Por thiago.antunes

Rio - Três meses após o apoteótico lançamento do Aezão, o candidato a presidente Aécio Neves (PSDB) voltou ao Rio de Janeiro para uma caminhada em Campo Grande, na Zona Oeste, num clima bem diferente do vivido em junho, quando 1600 lideranças políticas de 17 partidos aliados ao governador Luiz Fernando Pezão (PMDB) declararam apoio a Aécio em vez de Dilma Rousseff.

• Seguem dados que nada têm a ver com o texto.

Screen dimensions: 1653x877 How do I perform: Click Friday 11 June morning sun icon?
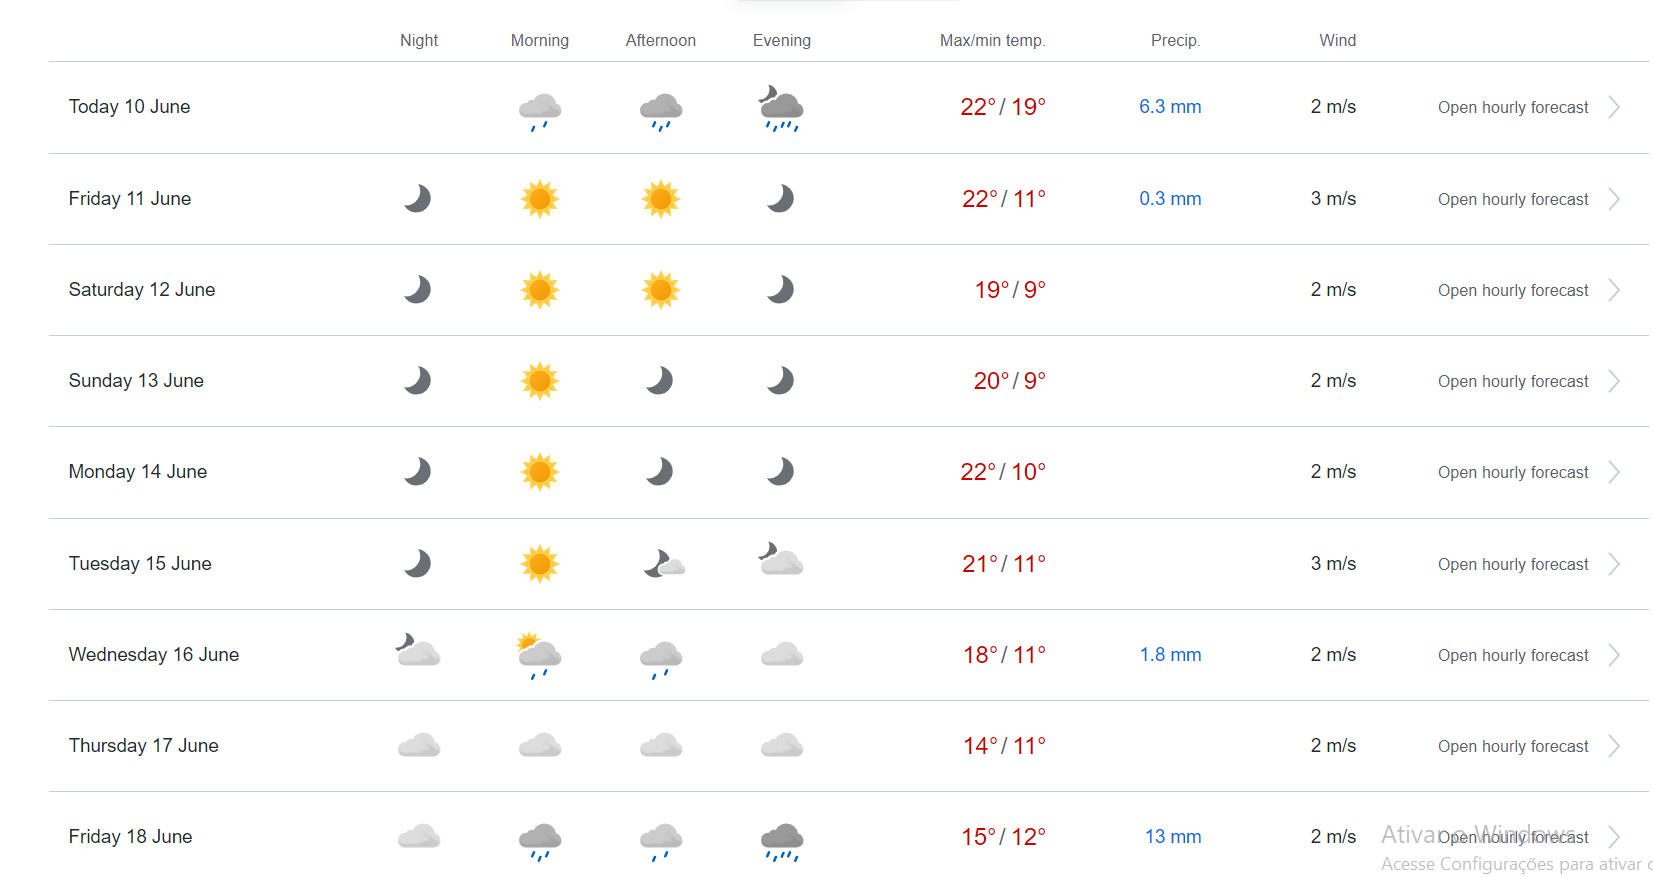tap(540, 199)
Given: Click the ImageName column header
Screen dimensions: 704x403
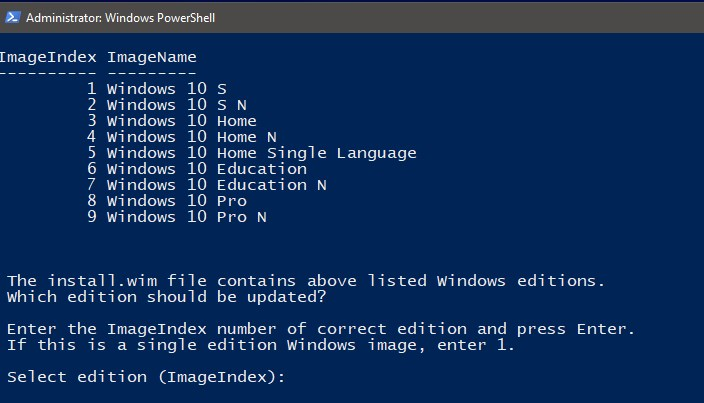Looking at the screenshot, I should click(151, 57).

Em junho, com 22% da preferência do eleitorado na pesquisa do Ibope, Aécio se empolgou com o apoio recebido no Rio e demonstrava confiança em disputar o segundo turno. A queda nas pesquisas e a polarização entre Dilma Rousseff (PT) e Marina Silva (PSB), no entanto, fez o Aezão minguar. Na última pesquisa do Ibope, o tucano foi citado por apenas 15% dos entrevistados. No Rio, o número é ainda menor: 9%.

Em vez dos 500 vereadores, 60 prefeitos, 40 vice-prefeitos, 17 deputados federais, 36 deputados estaduais e 30 presidentes de Câmaras Municipais que se reuniram num mega evento na Barra, o que se viu foram muitos seguranças abusando da truculência contra jornalistas, transeuntes e entre eles próprios, e poucas lideranças políticas.

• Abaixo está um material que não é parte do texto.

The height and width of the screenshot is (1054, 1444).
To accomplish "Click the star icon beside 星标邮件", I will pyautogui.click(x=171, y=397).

Aécio Neves caminhou por ruas da Zona OesteFabio Gonçalves / Agência O Dia

Os dissidentes do PMDB que romperam com Dilma para lançar o Aezão estiveram limitados ao vereador Thiago K. Ribeiro e aos Picciani: o presidente do partido no Rio e candidato a deputado estadual Jorge Picciani, e os filhos Leonardo, deputado federal e candidato a reeleição, e Rafael, que também concorrerá a uma vaga na Alerj.

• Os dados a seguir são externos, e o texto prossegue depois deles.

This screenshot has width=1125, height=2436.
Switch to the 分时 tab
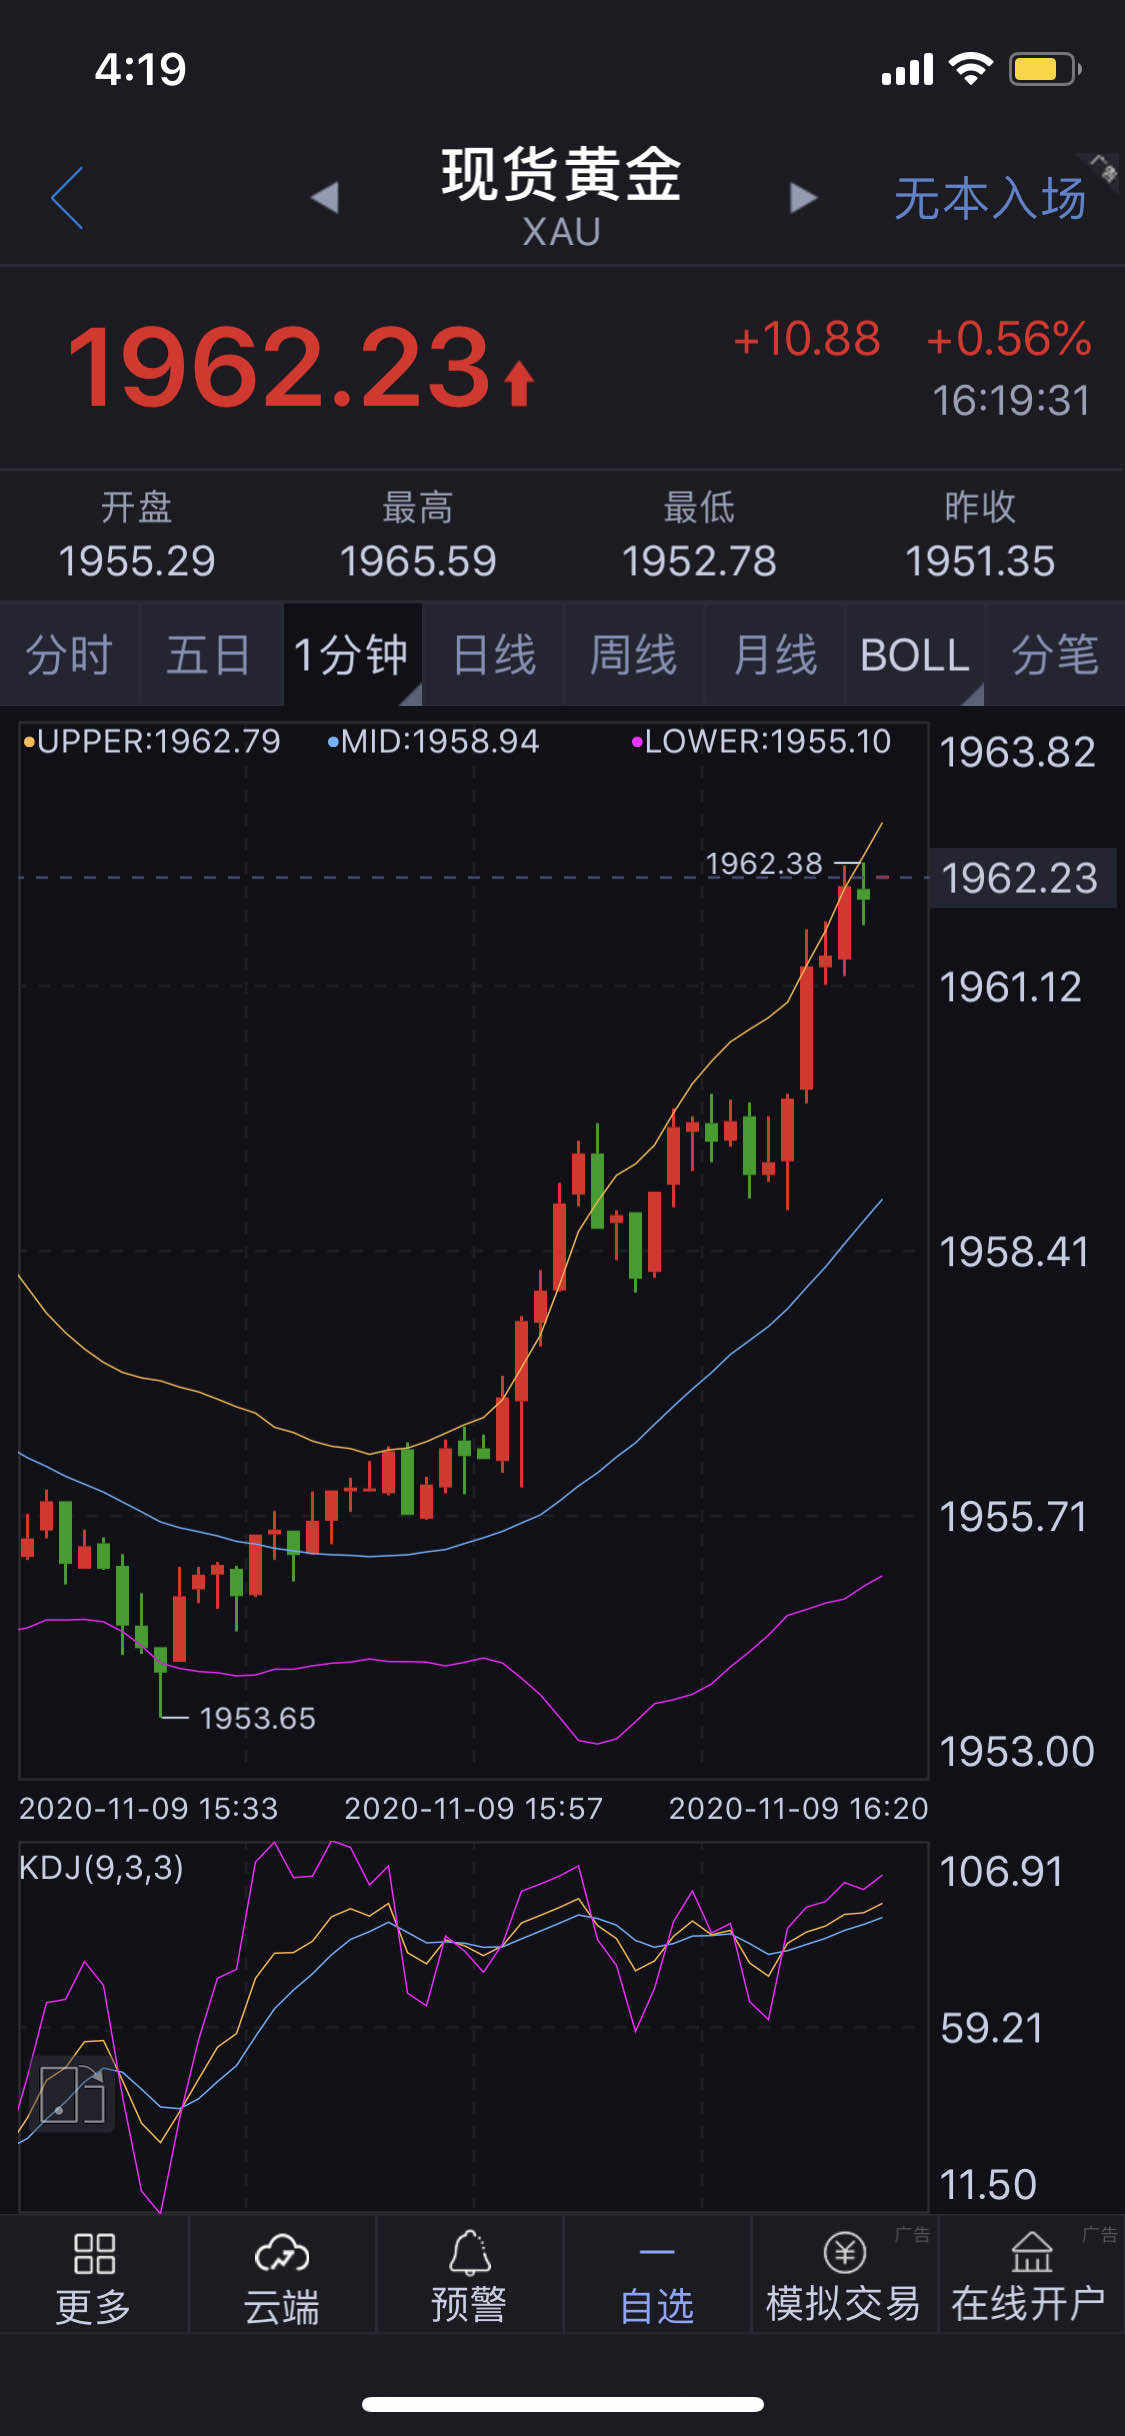tap(69, 655)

Do PSDB, esteve presente a deputada estadual Lucinha, que tem base eleitoral em Campo Grande. Os deputados Otávio Leite, Luiz Paulo Corrêa da Rocha, Andreia Zito e Gerson Bergher não compareceram. O candidato ao senado Cesar Maia, do DEM, esteve presente, mas sem o filho e deputado federal Rodrigo Maia. A falta de apoio não foi a única diferença entre os dois atos. A desorganização, diferentemente do que aconteceu em junho, foi a marca da caminhada. Aécio mal conseguiu cumprimentar os moradores, tamanho o empurra-empurra provocado pelos seguranças e cabos eleitorais contratados.

Num discurso improvisado de cerca de cinco minutos, prometeu ajudar o governo do Estado a levar uma UPP para o bairro, falou em ampliar a rede de saneamento básico no país. "Eu apresentei essa proposta lá atrás, pelo fim da reeleição. Eu acho que a presidente da República desmoralizou a reeleição. Mandato de cinco anos para todo mundo", disse, às pressas, um desconfortável Aécio, antes de buscar refúgio no carro que o levou para longe dali.